## TEXTAUSZUG
········

Enzylexikon  11.08.2014, 13:35

Um ergänzend vielleicht noch etwas beizutragen:

Wie Laufvogel richtig sagte, verfügten die Samurai über zahlreiche Methoden (jutsu) sich bewaffnet und unbewaffnet zu verteidigen.

Ziel dieser Methoden war meist, den Gegner zu töten, oder so schnell wie möglich handlungsunfähig zu machen.

Als zunächst mit dem Tokugawa-Shogunat ein gewisser Friede im Land einkehrte und schließlich mit der Meiji-Periode die Modernisierung Japans begann, war für derart "brutale" Methoden kein Platz mehr.

Es drohte also vielfach das Ende traditioneller Stile.

Von der Kriegskunst zur Kampfkunst

Daher gingen bedeutende Meister der Kriegskunst dazu über, die tödlichen Techniken zu entschärfen und aus den einstigen Kriegskünsten die modernen Kampfkünste zu schaffen.

Diese dienten nun nicht mehr dazu, Menschen möglichst effektiv zu töten, sondern der Schwerpunkt wurde auf Aspekte wie Charakterschulung und persönliche Entwicklung der Praktizierenden gelegt.

Die früheren Kriegstechniken wurden zu Wegen (do) zur persönlichen Entwicklung. Aus Aiki-jujutsu wurde Aikido, aus Jujutsu wurde Judo und aus Karate wurde Karatedo

Eigenschaften wie Edelmut, Gerechtigkeitssinn, Gelassenheit und Konzentration nahmen von da an einen großen Stellenwert ein.

Dennoch sind viele der modernen Kampfkünste weiterhin zu einer effektiven Selbstverteidigung geeignet und wer sich längerfristig mit einer Kunst beschäftigt, wird auch erkennen, an welcher Stelle früher potentiell tödliche Techniken genutzt wurden.

Von der Kampfkunst zum Kampfsport

In einigen Fällen legte man jedoch Wert darauf, die einstigen Kampftechniken zu einem pädagogischen Mittel zu machen und vor allem die körperliche Fitness zu erhöhen.

Da die Techniken, wenn sie fair und kontrolliert ausgeführt werden, nicht mehr zu schweren Verletzungen führten, lag es nahe, auch Wettkämpfe einzuführen.

········

## ROHDATEN
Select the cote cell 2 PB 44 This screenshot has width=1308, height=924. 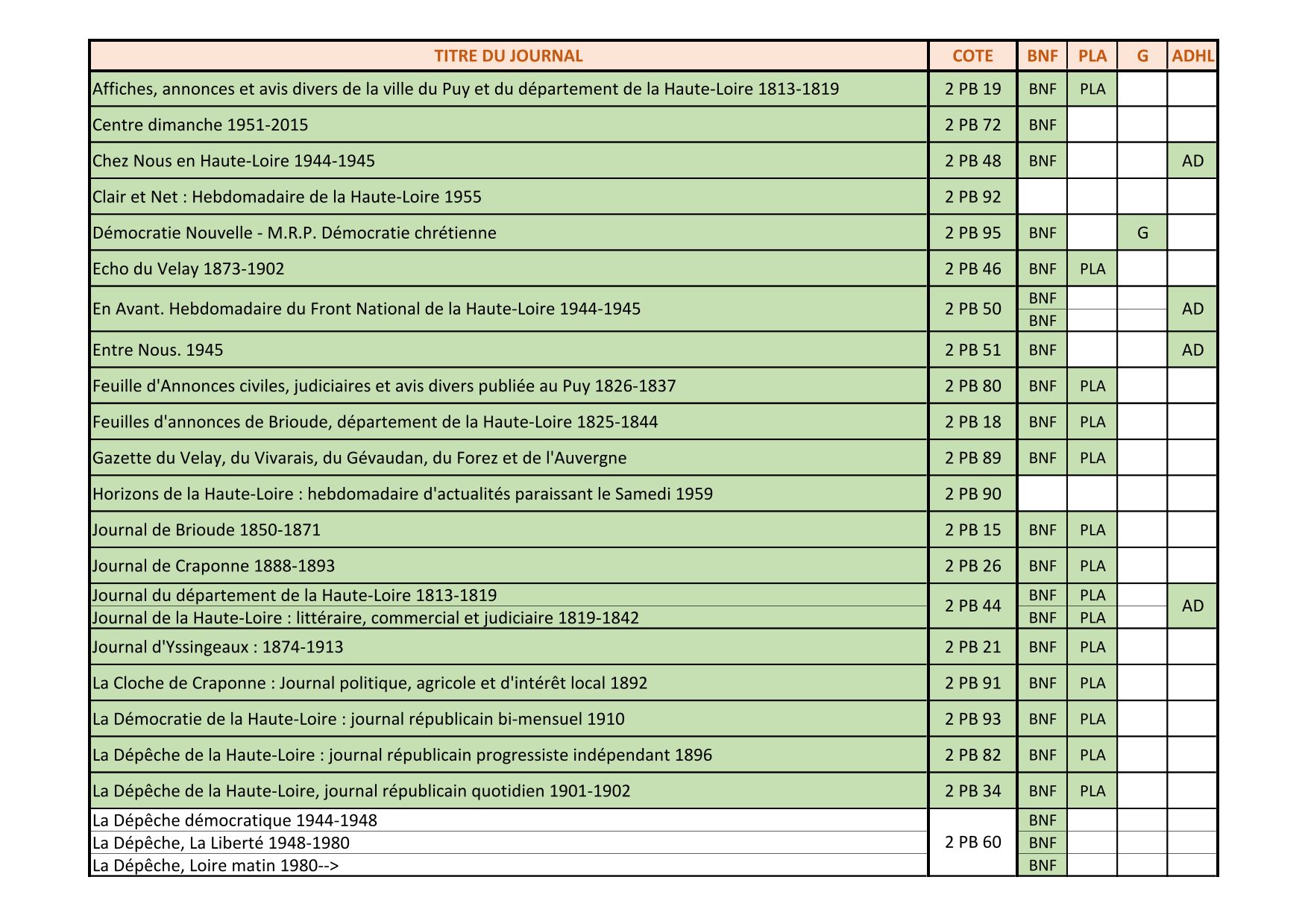pyautogui.click(x=972, y=606)
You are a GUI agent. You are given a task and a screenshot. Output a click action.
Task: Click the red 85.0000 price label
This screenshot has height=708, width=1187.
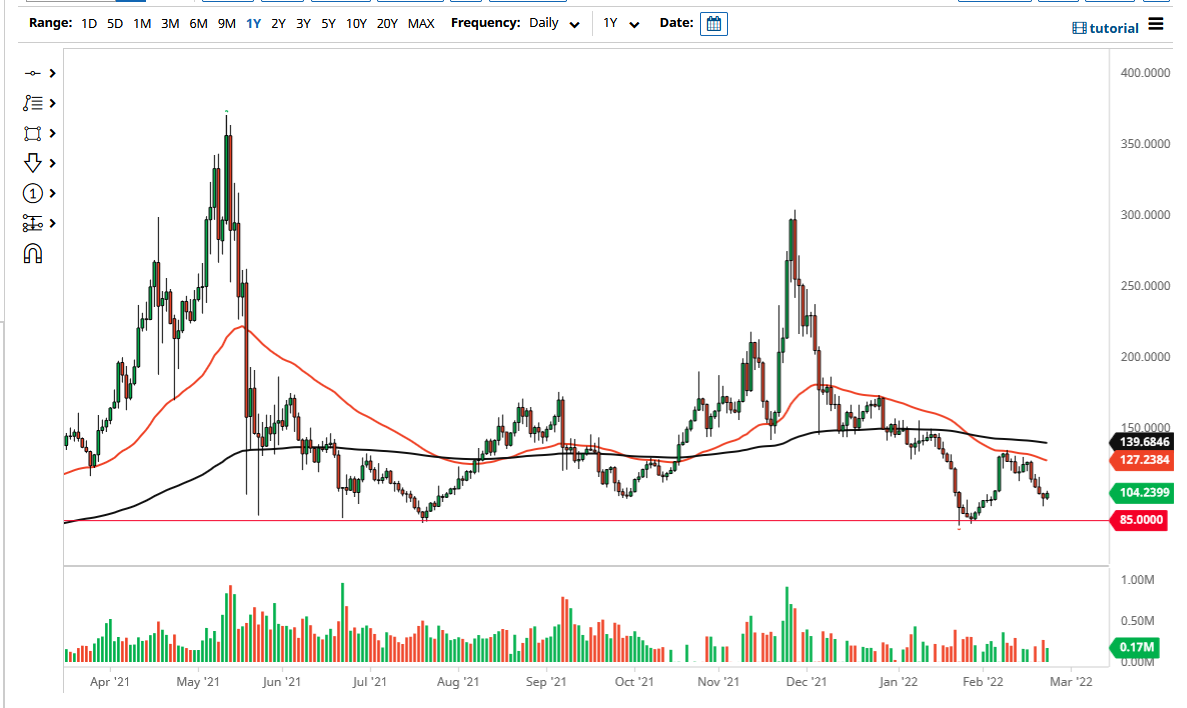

········

## AUFGABEN
A: Beantworte anhand des Textes über die Kampfkünste der Samurai die folgenden Fragen.
(i) Was war meist das Ziel der Methoden der Samurai?
(ii) Was wurde aus Aiki-jujutsu?
(iii) Was sollte in einigen Fällen vor allem erhöht werden, als man die Kampftechniken zu einem pädagogischen Mittel machte?
B: Entscheide für jede Aussage, ob sie mit dem Text über die Kampfkünste der Samurai übereinstimmt, und belege dein Ja oder Nein mit einem wörtlichen Zitat.
(i) Moderne Kampfkünste eignen sich nicht mehr zur Selbstverteidigung.
(ii) Mit der Meiji-Periode begann die Modernisierung Japans.
(iii) Aus Jujutsu wurde Karatedo.
C: Setze den Text über die Kampfkünste der Samurai nach seinem letzten Satz fort.

## LÖSUNGEN
A:
(i) Den Gegner zu töten oder so schnell wie möglich handlungsunfähig zu machen.
(ii) Aikido.
(iii) Die körperliche Fitness.

B:
(i) Nein: „Dennoch sind viele der modernen Kampfkünste weiterhin zu einer effektiven Selbstverteidigung geeignet“
(ii) Ja: „schließlich mit der Meiji-Periode die Modernisierung Japans begann“
(iii) Nein: „aus Jujutsu wurde Judo“

C:
So gab es dann Sportarten, in denen Punkte für besonders gute Technik, Körpertreffer, oder effektive Griffe Einzug hielten.

Die Entwicklung von Kriegskunst zu Kampfkunst und Kampfsport verlief übrigens parallel und führte zum aufeinandertreffen beider Herangehensweisen.

Während einige Kampfkünste weiter an älteren Vorstellungen und Idealen festhielten, entwickelten sich gleichzeitig moderne Wettkampfsportarten.

Ein Beispiel dafür ist ein Gespräch, dass zwischen Morihei Ueshiba, dem Begründer des Aikido und Jigoro Kano, dem Begründer des Judo geführt worden sein soll.

Nachdem einige Aikido-Schüler die Judoka herumgewirbelt hatten, fragte Ueshiba etwas irritiert, was für eine Art von Kampfkunst dieses Judo denn nun eigentlich darstellen sollte.

Jigoro Kano habe daraufhin erklärt, es handele sich beim modernen Judo weniger um eine Kampfkunst, sondern mehr um pädagogische Leibesertüchtigung.

Grenzen zwischen Kampfkunst und Kampfsport

Heute kann der gleiche Weg - wie etwa Karate - unterschiedlich gelehrt werden.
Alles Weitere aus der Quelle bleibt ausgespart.